A migração se tornou um negócio cada vez mais lucrativo para grupos do crime organizado na América Latina, que caçam e lucram com migrantes por meio de contrabando, extorsão, tráfico sexual e recrutamento. O crescimento dramático da gangue Tren de Aragua oferece um dos exemplos mais claros de como o crime organizado se expandiu por conta da migração e como as deportações podem acelerar seu crescimento novamente.
A reportagem da InSight Crime documentou como a Tren de Aragua explorou a migração em massa de venezuelanos para a Colômbia, Peru e Chile, que começou em 2018, para se transformar de uma gangue local baseada em prisões venezuelanas em uma organização criminosa transnacional. A Tren de Aragua desenvolveu um ecossistema predatório abrangente: estabelecendo controle sobre travessias de fronteira, coordenando operações de contrabando de pessoas e forçando migrantes a atividades criminosas por meio de sequestro e coerção.
Depois de estabelecer o controle territorial por meio da exploração de migrantes, a Tren de Aragua se diversificou em outros empreendimentos criminosos, criando um ciclo auto-reforçado de criminalidade e instabilidade.
Uma dinâmica semelhante está em jogo no México, que deve receber muitos deportados de países terceiros cujos governos provavelmente não facilitarão os retornos. Os cartéis mexicanos estabeleceram controle de fato sobre a fronteira Guatemala-México, onde o tráfico de pessoas se tornou mais lucrativo do que o contrabando tradicional de drogas e armas. Os cartéis exploram migrantes por meio de extorsão, sequestro e recrutamento forçado para atividades criminosas. Além disso, os cartéis buscarão recrutar deportados — de acordo com uma estimativa, os cartéis empregam coletivamente cerca de 175.000 pessoas no México e devem recrutar de 350 a 370 novos membros por semana para compensar o desgaste devido a prisões e mortes, de acordo com um estudo do centro de pesquisa austríaco Complexity Science Hub.

Registros de uma fonte de dados
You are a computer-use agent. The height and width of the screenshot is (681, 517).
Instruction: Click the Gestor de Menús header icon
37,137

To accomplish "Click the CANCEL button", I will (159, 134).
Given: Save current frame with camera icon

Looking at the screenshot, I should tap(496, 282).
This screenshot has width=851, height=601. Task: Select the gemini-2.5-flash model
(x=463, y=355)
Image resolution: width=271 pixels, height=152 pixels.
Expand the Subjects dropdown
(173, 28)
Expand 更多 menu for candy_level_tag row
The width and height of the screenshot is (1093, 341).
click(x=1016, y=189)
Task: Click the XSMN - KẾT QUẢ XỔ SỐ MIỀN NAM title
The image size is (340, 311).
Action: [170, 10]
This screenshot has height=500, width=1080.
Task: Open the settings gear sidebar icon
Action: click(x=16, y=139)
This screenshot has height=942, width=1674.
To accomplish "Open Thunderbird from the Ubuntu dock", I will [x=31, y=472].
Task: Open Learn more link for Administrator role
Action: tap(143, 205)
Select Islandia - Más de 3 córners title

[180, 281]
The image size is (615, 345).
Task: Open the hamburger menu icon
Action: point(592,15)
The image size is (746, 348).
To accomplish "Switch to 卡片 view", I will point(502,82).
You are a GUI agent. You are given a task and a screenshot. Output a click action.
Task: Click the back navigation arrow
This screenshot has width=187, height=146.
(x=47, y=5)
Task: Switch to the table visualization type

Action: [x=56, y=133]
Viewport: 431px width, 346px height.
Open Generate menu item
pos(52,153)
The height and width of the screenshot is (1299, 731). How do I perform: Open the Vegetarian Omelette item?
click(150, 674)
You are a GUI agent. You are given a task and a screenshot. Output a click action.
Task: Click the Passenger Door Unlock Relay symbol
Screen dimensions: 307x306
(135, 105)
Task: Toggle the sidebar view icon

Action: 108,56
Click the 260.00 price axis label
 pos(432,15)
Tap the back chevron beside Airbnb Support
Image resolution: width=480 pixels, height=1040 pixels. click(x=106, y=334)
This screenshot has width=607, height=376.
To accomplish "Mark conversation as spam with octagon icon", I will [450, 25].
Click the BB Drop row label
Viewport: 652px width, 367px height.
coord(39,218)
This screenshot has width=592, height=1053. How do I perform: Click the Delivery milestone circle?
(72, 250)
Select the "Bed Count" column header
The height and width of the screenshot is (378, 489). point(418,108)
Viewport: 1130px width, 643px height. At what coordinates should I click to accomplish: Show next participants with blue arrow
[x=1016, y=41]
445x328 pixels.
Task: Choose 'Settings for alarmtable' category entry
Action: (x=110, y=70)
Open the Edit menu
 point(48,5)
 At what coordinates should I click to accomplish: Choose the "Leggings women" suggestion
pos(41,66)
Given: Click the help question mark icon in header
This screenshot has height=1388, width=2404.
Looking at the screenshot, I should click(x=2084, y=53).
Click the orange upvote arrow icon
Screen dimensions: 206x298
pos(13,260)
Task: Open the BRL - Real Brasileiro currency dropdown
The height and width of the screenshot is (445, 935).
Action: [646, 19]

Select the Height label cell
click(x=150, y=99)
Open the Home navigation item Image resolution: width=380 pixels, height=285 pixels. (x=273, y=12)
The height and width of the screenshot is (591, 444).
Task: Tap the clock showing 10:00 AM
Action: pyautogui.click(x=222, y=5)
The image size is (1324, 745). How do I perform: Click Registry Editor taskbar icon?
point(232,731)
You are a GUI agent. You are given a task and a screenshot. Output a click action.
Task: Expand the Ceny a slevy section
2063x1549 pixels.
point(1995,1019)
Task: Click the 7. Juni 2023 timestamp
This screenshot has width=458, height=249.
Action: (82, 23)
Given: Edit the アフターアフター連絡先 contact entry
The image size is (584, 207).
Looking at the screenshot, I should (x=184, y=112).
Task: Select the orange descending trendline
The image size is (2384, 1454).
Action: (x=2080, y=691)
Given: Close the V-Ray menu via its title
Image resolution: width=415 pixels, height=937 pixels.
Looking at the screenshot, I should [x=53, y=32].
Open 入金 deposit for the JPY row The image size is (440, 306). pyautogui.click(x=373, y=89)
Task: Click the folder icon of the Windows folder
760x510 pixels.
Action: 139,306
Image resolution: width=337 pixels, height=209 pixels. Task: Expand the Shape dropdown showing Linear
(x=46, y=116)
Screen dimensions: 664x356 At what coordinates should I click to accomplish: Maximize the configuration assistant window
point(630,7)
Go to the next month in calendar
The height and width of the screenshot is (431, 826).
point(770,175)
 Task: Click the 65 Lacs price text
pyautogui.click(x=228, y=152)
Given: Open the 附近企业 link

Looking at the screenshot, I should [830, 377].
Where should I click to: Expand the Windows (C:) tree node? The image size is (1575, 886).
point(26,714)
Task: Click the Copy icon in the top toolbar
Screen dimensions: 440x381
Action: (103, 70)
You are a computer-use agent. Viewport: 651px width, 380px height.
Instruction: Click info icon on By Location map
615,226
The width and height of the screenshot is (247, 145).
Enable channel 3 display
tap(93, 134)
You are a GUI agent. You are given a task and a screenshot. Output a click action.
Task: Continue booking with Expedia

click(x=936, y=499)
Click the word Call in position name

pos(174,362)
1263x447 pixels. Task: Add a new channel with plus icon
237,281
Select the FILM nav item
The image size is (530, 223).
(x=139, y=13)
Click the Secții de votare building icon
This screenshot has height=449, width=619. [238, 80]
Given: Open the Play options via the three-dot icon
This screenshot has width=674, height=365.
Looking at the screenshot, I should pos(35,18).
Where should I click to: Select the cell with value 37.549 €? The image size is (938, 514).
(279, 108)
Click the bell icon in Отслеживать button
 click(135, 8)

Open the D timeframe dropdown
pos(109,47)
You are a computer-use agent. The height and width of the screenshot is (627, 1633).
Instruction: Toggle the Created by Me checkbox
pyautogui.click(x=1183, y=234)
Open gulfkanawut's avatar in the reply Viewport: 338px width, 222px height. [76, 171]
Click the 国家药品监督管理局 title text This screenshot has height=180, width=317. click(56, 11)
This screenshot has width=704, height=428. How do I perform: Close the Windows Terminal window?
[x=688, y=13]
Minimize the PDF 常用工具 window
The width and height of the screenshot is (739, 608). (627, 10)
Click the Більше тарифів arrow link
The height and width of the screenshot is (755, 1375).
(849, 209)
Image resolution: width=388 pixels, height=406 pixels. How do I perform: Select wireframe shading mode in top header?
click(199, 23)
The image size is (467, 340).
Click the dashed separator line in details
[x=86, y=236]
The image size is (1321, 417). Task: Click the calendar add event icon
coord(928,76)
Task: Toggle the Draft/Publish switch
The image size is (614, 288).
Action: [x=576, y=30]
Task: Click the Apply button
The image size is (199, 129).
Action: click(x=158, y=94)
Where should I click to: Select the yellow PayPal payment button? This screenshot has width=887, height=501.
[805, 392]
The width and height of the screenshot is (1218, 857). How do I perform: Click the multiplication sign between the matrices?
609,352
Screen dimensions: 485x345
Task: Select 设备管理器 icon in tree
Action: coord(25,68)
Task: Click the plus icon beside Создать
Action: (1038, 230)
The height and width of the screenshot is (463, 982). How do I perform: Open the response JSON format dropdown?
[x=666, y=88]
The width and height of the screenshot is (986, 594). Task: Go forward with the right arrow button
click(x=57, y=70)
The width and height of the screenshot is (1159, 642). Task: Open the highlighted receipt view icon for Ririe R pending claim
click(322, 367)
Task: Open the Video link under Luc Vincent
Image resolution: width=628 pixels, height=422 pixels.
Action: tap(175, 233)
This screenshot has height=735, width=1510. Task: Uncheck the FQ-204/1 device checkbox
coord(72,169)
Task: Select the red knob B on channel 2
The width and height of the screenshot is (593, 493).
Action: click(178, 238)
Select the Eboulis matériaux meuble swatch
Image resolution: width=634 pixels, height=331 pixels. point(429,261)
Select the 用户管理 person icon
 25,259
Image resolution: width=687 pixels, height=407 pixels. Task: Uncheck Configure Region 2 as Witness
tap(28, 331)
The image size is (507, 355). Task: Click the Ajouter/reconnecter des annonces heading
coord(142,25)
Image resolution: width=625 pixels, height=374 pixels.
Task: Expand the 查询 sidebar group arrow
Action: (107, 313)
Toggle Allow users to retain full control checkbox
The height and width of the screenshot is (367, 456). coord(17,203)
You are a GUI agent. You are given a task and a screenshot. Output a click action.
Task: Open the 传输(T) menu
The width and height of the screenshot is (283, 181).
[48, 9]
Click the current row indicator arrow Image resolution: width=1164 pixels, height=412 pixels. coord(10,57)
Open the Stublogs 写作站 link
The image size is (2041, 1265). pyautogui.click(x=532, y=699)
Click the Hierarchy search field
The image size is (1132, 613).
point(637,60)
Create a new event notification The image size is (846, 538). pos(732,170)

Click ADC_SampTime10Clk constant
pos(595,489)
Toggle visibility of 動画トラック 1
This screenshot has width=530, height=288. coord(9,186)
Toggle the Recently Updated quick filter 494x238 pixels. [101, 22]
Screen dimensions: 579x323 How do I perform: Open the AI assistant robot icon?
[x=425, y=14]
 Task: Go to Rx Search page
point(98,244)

- _Suas tarefas_:
(A) No trecho sobre migração e crime organizado, reescreva em forma de lista o parágrafo que começa com "A reportagem da InSight Crime documentou". Mantenha os fatos principais.
(B) Retome o trecho sobre migração e crime organizado e escreva a continuação a partir do ponto em que ele termina.

- _Respostas dos exercícios_:
(A)
- A InSight Crime documentou que a Tren de Aragua explorou a migração em massa de venezuelanos para a Colômbia, o Peru e o Chile, iniciada em 2018.
- Assim, a Tren de Aragua deixou de ser uma gangue local baseada em prisões venezuelanas e se tornou uma organização criminosa transnacional.
- A gangue montou um ecossistema predatório abrangente, que inclui:
  - controle sobre travessias de fronteira;
  - coordenação de operações de contrabando de pessoas;
  - coação de migrantes a atividades criminosas por meio de sequestro e coerção.

(B)
O afluxo de grandes grupos de deportados, muitos deles jovens e separados de suas famílias, seria um presente para os mesmos cartéis responsáveis pela crise do fentanil nos Estados Unidos.
O crime organizado já representa um dos desafios mais significativos para a América Latina. Grupos criminosos trabalham para corromper autoridades e instituições em todos os níveis de governo e, em alguns lugares, assumiram muitas funções governamentais. O crime organizado se expandiu muito além das atividades tradicionais e até mesmo tentou dominar economias legais.
A insegurança resultante é um dos principais impulsionadores da migração e estima-se que esteja reduzindo o PIB da região em 3,5% ao ano, de acordo com uma análise do Banco Interamericano de Desenvolvimento. Mas os grupos criminosos podem se expandir ainda mais se conseguirem explorar as novas oportunidades trazidas pelos deportados. Por exemplo, o Departamento de Estado atualmente inclui apenas seis dos 32 estados do México em sua designação mais severa de Nível 4 “não viajar” devido à insegurança generalizada nesses estados. Com um influxo de deportados, os cartéis provavelmente seguirão rapidamente as populações deportadas para novas áreas, criando novos vetores para atividades ilícitas e espalhando níveis semelhantes de insegurança para outros estados mexicanos.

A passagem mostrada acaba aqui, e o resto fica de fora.